Yes, wonderful catch!! The light has a slight greenish cast here, when I would expect more reddish for early morning. I think it could be corrected with the slightest tweak. Here’s a guesstimate, reducing greens and blue in the highlights and adding red – done with the upper right corner of a Curves dialog. Not perfect but gets the idea across. Better done in raw. I love the blues in the shadows and boosted them back up with the LL corner of the Blue channel in the curves.
@Ronald_Murphy and @Diane_Miller thanks for your input and suggestions. At the end I decided to go a different route to deal with the color cast, posted above.
I like the black and white treatment as it brings out the feather detail nicely. Nice pose and good eye contact. How about a combination of the two, where the eye and beak are in color?
Very beautiful composition, David. My personal preference would be to work it for the proper early morning color. To me the B&W loses something in this one. It’s too sweet a moment for the cooler tones of B&W.
Hey great to see you David. Hope you’ve been having a grand time out and about. LOVE the texture and pose. So bendy and floofy. I know dealing with color isn’t easy for you, so I took a stab.
All I did was bring it into Adobe Camera Raw and used the eyedropper to select the brightest white bit and hit auto - it came up with what looks to be a good white balance to my eye. Then I ran a Lights 2 mask in TK9 and put the layer into a multiply blend mode and set the opacity at about 50%.
I love the drama in this - that black background is so right, this bird is putting on a show. Thought about adding some warmth back in, but decided I like it like this. Of course it’s all subjective.
I usually have the best result with early/late color with Daylight WB, then maybe some lowering of saturation. That could be variable with different raw converter’s various color profiles.

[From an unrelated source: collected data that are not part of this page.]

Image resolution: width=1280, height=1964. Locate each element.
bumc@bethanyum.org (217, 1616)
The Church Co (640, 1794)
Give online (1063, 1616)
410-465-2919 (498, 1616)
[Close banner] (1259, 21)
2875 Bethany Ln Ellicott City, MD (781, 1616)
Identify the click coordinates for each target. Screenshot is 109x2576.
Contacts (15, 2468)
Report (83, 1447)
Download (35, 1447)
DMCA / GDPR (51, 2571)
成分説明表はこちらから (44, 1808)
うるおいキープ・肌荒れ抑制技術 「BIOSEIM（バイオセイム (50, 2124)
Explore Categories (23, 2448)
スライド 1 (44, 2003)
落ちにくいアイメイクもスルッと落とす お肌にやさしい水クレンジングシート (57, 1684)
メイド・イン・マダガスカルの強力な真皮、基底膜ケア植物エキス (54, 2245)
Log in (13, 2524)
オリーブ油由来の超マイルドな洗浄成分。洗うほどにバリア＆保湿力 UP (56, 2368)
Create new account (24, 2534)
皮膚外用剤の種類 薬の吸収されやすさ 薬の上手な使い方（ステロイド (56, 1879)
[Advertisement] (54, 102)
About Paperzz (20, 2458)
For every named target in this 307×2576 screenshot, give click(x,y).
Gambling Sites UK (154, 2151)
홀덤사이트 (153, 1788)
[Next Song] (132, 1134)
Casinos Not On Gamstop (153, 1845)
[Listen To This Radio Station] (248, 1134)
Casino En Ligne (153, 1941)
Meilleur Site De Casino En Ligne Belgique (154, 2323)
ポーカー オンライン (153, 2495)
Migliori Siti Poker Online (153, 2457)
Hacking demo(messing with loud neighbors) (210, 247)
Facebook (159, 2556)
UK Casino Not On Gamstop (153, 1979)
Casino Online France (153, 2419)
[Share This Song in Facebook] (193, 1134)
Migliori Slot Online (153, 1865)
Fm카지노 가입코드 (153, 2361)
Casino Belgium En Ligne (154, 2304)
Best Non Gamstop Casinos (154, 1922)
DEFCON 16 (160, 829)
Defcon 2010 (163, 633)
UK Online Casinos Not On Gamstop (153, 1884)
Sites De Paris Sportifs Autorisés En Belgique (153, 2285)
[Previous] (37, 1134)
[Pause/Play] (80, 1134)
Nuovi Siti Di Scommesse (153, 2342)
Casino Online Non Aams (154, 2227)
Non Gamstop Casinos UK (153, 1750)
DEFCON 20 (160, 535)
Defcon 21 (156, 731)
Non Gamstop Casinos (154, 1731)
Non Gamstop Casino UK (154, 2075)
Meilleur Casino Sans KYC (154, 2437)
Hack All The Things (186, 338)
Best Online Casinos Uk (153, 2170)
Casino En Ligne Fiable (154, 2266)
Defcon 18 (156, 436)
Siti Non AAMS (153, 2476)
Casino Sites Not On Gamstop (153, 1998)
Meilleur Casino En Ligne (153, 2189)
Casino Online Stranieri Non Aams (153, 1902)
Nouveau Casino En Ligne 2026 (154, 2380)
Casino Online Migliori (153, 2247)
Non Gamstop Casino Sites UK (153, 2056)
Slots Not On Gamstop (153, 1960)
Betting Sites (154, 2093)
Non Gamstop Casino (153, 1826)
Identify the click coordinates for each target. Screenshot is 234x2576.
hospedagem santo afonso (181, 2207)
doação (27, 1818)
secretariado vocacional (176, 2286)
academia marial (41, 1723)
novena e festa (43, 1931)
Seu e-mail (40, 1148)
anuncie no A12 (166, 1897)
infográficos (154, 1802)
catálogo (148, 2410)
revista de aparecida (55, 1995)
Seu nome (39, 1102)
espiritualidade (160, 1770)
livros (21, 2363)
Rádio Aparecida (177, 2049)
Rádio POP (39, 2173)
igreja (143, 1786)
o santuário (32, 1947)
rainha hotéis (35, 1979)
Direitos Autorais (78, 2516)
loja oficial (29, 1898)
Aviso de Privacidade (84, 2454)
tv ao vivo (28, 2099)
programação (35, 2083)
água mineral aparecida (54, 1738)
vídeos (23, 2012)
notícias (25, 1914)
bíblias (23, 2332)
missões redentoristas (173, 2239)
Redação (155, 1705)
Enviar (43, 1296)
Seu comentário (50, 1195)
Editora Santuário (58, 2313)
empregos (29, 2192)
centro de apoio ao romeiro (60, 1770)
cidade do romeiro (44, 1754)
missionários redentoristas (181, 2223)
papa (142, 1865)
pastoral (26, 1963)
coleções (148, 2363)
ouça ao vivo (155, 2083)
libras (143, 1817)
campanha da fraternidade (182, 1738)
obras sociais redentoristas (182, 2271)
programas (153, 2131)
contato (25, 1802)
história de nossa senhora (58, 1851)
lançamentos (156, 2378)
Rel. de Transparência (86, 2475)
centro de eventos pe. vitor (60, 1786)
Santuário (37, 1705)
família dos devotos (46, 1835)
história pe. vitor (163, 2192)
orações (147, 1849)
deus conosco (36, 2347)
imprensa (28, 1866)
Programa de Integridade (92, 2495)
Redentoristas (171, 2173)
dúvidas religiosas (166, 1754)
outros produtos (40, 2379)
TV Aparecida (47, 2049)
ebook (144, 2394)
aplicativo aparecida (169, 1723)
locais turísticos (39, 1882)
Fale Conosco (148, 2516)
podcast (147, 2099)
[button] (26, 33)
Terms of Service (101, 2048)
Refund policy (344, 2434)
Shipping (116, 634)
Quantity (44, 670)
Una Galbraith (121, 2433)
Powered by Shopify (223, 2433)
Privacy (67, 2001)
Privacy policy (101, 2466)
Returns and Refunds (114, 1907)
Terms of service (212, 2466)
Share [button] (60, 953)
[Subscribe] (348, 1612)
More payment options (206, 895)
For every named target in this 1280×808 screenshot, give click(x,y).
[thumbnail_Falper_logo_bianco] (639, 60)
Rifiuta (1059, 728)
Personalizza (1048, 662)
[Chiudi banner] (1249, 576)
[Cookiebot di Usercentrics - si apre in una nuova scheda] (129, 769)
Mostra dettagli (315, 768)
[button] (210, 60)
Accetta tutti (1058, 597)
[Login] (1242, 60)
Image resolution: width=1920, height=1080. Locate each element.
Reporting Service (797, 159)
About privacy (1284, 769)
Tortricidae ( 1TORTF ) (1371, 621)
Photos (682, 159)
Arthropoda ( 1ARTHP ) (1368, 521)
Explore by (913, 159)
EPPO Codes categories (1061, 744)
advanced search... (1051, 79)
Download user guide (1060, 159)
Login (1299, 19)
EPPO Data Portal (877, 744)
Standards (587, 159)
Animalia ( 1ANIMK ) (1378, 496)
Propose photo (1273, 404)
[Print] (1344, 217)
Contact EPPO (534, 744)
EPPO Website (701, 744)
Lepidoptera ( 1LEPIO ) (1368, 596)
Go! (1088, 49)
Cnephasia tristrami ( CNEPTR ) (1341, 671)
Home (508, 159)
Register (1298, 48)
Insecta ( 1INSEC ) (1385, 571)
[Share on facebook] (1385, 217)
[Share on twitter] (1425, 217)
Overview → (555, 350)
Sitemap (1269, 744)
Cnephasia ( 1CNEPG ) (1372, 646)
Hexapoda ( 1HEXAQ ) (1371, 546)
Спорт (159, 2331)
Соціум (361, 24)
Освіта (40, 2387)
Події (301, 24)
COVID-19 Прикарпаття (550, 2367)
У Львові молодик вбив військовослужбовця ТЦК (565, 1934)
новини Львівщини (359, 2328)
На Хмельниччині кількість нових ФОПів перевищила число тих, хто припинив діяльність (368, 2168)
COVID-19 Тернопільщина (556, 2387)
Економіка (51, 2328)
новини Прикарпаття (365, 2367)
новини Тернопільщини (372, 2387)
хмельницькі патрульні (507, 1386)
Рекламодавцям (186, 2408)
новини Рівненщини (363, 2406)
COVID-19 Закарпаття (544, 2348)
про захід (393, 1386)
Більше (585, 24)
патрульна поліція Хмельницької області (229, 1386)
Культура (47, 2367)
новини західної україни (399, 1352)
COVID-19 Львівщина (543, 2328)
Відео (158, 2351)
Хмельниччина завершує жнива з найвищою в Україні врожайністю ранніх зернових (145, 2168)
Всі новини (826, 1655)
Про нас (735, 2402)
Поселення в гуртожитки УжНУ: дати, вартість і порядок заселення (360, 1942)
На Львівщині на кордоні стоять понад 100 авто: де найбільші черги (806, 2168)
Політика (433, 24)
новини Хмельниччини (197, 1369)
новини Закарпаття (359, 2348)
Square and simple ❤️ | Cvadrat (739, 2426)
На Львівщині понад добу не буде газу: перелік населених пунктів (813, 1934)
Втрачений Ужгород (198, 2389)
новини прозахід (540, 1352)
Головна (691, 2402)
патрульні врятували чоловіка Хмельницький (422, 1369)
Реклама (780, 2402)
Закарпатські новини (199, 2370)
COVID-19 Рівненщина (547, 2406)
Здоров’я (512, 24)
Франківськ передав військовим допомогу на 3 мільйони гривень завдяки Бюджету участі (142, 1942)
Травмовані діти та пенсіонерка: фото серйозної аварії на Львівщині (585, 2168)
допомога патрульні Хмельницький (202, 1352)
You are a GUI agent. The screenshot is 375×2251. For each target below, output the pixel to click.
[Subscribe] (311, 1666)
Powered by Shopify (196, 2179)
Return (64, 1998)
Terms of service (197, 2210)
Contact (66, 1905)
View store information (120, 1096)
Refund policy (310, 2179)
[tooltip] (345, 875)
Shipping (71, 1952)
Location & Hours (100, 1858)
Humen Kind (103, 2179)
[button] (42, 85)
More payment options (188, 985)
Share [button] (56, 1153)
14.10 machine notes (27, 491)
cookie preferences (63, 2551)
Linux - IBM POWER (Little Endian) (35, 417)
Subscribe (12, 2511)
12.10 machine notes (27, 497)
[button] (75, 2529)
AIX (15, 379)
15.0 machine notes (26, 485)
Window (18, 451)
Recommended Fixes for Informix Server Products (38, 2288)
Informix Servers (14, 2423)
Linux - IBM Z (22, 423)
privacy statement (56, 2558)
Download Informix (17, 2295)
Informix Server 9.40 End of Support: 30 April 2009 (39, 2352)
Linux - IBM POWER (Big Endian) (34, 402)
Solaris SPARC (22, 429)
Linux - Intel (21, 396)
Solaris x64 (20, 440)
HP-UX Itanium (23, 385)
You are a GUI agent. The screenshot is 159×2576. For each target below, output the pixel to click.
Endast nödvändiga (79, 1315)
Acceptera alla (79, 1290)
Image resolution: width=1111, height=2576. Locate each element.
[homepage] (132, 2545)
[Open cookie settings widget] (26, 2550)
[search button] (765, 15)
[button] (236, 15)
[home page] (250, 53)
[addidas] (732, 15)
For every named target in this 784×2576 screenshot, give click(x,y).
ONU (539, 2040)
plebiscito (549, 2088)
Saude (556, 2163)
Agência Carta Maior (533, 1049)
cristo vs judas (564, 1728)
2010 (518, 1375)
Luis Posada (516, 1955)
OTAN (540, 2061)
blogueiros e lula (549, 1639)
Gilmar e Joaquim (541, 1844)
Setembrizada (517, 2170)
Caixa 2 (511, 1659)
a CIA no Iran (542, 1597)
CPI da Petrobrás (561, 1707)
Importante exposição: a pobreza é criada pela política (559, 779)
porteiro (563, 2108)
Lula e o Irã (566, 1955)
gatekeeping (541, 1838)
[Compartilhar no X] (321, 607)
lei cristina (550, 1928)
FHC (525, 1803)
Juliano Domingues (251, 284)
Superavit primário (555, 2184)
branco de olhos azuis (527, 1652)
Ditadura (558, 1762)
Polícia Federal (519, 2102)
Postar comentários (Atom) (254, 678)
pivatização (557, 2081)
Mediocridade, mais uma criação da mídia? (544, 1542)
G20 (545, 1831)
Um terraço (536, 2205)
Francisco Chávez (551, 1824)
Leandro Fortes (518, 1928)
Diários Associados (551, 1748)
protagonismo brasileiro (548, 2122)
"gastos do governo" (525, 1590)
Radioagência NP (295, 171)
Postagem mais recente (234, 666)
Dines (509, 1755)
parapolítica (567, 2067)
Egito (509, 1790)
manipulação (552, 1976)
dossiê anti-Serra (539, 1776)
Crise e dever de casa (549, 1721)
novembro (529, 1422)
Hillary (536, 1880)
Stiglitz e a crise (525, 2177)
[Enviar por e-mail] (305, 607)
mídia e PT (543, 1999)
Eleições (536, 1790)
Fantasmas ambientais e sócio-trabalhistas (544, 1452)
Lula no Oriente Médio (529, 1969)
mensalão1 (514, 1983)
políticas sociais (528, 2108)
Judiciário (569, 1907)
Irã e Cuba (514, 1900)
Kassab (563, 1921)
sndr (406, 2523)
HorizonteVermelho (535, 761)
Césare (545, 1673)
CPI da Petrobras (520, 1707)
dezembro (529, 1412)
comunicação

HI Diane, thanks for the note. I appreciate it. I have a set of white balance presets from 4900 to 5500 with the tint slider set to 0. The hope was that I would not have to deal with any color cast issues. The first image I posted was at 5400 tint 0. The final image using an WB picker (eye dropper) on the bird was 5121 and tint 7.1 towards magenta to counteract the green cast. So clearly even with a daylight WB I can run into some cast issues. Funny because in the past most color film was set for daylight WB and you couldn’t do anything about the slides or prints before photoshop. Anyway, I will go back to using the WB Picker and dropping some RGB color readouts on the image before posting. Hopefully that will help.